| Problem |
Search the data for the word "back". Reproduce every line where it is found.

#### Data shown ####

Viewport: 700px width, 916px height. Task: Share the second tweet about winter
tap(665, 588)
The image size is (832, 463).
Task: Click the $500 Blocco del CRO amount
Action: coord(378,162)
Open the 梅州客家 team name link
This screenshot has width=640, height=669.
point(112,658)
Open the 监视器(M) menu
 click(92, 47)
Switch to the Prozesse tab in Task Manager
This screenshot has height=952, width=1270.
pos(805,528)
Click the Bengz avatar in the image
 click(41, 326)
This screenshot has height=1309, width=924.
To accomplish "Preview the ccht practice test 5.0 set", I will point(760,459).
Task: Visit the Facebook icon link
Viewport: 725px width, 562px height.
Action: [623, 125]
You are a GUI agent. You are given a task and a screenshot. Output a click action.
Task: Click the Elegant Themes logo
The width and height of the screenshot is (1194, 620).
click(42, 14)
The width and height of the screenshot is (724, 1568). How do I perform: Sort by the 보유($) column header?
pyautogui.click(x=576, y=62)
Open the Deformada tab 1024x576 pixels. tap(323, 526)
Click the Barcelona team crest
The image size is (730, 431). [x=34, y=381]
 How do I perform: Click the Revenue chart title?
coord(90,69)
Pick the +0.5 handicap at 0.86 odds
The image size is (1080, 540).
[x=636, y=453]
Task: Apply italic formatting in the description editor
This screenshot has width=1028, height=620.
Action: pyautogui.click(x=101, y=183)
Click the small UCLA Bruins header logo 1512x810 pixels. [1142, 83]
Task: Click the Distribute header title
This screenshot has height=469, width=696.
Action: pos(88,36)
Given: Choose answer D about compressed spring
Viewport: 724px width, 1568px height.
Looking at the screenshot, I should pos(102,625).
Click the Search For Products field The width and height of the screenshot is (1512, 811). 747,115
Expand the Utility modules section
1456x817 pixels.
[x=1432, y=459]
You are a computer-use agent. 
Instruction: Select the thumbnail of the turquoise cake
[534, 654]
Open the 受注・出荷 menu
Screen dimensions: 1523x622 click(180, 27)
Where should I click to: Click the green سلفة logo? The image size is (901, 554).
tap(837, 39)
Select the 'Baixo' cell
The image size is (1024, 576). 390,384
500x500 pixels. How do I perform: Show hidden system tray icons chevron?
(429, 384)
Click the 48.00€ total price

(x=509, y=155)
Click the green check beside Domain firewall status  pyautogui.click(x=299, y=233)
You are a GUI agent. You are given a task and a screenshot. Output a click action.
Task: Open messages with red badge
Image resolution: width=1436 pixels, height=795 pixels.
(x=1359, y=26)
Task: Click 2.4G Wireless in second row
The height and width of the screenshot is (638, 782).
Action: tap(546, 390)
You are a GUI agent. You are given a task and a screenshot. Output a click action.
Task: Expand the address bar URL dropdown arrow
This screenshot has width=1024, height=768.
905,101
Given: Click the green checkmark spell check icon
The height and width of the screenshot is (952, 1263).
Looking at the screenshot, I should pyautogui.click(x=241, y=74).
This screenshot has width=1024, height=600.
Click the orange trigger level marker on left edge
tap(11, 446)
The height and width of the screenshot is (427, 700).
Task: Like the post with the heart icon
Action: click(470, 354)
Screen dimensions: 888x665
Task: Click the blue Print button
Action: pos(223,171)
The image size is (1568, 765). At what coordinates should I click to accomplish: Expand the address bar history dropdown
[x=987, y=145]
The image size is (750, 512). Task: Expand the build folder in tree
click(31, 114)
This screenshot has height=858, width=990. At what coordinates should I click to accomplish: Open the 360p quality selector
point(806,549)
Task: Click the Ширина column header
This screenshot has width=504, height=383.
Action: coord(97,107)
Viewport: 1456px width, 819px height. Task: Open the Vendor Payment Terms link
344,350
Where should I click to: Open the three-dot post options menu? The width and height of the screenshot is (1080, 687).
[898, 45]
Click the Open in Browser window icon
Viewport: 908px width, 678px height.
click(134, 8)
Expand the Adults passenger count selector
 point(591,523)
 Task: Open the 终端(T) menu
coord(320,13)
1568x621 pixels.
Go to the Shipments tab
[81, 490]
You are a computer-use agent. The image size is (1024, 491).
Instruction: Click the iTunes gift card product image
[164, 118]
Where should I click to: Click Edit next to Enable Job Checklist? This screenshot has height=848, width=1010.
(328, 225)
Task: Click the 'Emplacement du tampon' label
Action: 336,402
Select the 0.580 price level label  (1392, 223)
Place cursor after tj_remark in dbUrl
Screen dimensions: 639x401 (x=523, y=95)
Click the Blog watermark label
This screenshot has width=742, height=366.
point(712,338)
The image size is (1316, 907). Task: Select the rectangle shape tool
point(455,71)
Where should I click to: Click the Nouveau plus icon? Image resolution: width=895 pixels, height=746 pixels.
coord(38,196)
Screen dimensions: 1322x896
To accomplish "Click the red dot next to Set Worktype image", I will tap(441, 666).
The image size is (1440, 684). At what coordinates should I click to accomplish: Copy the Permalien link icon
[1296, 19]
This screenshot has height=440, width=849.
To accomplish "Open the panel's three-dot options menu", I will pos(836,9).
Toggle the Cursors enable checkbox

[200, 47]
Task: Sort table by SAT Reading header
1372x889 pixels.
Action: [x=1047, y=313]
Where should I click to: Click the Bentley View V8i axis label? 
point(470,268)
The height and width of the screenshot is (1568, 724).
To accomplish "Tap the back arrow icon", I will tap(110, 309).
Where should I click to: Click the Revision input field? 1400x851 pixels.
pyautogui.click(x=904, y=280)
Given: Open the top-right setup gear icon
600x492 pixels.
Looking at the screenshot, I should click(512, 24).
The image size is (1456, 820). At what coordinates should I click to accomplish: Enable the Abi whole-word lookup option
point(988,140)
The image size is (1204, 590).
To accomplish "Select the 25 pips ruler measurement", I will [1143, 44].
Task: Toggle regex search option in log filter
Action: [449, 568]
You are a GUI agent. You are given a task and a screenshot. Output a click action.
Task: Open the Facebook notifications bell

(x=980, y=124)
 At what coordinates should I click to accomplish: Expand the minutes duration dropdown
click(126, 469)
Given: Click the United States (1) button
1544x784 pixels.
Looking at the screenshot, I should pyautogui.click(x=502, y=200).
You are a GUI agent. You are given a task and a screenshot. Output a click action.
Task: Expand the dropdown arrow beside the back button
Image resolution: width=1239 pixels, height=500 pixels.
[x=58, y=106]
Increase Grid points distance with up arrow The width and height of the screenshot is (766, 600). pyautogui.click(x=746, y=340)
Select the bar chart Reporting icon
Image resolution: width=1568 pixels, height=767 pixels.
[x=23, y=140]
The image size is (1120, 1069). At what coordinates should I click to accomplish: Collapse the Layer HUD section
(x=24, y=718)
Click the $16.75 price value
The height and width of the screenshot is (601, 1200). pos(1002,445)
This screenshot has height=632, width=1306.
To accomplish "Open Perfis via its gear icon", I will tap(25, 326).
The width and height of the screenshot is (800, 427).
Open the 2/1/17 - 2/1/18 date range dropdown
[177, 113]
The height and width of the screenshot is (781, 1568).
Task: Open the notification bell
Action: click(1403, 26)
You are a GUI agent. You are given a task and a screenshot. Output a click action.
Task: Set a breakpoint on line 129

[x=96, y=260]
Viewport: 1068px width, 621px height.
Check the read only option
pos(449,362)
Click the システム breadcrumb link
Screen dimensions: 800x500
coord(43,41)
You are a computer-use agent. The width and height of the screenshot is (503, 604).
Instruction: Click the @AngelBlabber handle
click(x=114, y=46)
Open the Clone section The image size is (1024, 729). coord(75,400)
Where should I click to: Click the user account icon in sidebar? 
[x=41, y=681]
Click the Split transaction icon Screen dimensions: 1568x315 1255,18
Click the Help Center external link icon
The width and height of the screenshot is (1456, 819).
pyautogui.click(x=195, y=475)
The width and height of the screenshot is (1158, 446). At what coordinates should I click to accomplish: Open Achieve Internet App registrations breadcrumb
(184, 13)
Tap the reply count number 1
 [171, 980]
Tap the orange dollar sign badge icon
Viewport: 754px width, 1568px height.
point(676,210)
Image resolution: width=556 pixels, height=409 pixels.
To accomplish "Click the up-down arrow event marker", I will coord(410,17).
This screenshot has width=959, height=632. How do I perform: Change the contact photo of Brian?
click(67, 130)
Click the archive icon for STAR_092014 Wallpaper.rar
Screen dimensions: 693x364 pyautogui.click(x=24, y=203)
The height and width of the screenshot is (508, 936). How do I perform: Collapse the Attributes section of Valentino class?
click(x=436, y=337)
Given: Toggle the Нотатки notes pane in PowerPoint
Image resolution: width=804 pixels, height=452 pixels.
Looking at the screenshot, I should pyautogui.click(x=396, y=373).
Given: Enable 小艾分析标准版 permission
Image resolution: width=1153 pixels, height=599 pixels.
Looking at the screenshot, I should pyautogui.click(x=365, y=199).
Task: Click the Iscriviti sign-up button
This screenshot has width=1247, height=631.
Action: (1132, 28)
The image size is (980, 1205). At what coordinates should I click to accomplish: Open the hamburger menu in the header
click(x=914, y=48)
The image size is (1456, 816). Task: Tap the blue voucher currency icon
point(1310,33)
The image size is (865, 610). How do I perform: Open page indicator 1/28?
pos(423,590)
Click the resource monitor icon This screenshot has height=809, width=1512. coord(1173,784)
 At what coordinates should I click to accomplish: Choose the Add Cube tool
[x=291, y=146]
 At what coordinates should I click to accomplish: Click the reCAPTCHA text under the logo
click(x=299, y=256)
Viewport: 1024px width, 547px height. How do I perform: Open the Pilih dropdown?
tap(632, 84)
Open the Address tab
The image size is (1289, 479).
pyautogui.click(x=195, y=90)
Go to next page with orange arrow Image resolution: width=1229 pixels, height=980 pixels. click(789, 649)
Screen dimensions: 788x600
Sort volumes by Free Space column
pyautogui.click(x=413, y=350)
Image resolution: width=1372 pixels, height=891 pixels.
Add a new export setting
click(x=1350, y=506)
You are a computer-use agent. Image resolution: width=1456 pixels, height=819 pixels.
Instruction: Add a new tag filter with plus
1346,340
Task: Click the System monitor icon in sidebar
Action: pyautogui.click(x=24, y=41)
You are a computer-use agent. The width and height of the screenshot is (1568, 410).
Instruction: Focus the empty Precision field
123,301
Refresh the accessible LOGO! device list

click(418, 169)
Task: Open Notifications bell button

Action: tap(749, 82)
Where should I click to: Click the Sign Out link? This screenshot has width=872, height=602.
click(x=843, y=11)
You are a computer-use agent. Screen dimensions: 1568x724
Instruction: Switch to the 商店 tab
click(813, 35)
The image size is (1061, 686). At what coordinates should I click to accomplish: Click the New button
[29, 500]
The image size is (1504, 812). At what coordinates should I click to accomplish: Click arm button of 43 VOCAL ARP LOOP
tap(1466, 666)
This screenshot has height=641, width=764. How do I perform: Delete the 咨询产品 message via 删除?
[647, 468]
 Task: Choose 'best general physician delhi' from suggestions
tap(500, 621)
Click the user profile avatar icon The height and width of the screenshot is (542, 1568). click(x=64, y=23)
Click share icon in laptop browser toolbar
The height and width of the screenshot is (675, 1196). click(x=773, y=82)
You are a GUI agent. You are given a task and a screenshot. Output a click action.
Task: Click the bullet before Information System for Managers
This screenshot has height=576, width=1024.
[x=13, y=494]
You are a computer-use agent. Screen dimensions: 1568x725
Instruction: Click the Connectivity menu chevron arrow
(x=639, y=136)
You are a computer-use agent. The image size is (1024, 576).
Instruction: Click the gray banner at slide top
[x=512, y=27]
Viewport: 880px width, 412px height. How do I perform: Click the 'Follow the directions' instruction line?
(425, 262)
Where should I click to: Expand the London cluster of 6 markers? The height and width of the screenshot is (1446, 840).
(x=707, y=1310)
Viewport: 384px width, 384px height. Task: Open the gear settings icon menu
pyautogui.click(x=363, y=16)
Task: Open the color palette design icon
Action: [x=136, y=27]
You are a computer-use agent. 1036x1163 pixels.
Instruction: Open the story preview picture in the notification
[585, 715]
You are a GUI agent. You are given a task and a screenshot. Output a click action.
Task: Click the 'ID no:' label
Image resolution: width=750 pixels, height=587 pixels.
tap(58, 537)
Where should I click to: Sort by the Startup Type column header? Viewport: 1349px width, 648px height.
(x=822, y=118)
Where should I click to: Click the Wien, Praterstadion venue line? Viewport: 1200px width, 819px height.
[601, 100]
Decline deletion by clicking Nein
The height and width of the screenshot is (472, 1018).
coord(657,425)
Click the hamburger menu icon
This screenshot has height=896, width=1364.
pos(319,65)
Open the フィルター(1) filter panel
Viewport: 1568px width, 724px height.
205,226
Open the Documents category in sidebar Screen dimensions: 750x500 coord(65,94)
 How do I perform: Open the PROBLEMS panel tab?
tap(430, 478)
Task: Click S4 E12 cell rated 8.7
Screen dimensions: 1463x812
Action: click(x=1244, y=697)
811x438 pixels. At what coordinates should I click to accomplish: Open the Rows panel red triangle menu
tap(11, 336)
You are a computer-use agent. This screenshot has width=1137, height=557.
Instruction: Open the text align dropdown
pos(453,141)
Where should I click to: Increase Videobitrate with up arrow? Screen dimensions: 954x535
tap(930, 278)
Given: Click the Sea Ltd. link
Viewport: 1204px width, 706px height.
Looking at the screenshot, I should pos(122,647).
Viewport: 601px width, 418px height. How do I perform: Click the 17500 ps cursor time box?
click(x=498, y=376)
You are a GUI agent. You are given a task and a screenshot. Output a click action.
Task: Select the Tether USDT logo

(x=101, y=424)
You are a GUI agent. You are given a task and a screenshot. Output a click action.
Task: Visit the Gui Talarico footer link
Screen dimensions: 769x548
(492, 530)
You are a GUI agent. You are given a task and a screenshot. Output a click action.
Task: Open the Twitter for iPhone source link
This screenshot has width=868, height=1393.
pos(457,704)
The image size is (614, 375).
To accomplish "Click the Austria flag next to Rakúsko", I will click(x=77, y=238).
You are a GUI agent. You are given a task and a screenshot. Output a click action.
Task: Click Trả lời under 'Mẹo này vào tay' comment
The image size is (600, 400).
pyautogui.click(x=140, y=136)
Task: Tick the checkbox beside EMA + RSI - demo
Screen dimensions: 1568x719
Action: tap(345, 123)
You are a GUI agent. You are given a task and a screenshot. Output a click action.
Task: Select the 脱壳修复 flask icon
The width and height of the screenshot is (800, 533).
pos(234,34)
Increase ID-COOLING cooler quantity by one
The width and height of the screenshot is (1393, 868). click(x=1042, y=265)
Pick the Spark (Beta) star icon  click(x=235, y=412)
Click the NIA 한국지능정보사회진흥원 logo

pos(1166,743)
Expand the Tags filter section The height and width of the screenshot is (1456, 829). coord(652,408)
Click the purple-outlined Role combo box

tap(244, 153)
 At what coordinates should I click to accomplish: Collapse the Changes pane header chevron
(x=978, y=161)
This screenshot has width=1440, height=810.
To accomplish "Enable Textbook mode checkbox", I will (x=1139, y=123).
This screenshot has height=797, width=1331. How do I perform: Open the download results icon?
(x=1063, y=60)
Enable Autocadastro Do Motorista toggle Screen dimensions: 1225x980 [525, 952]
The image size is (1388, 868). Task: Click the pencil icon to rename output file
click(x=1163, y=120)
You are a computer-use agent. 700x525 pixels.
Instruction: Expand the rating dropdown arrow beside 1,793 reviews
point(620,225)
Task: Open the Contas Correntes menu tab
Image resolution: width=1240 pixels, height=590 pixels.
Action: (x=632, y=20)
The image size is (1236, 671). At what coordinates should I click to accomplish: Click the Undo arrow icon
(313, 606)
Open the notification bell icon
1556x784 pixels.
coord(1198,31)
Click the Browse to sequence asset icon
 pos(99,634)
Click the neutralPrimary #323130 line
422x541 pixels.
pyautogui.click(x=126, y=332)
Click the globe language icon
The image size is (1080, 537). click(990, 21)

####

| Problem solution |
To accomplish "Tap the back arrow icon", I will tap(110, 309).
Task: Expand the dropdown arrow beside the back button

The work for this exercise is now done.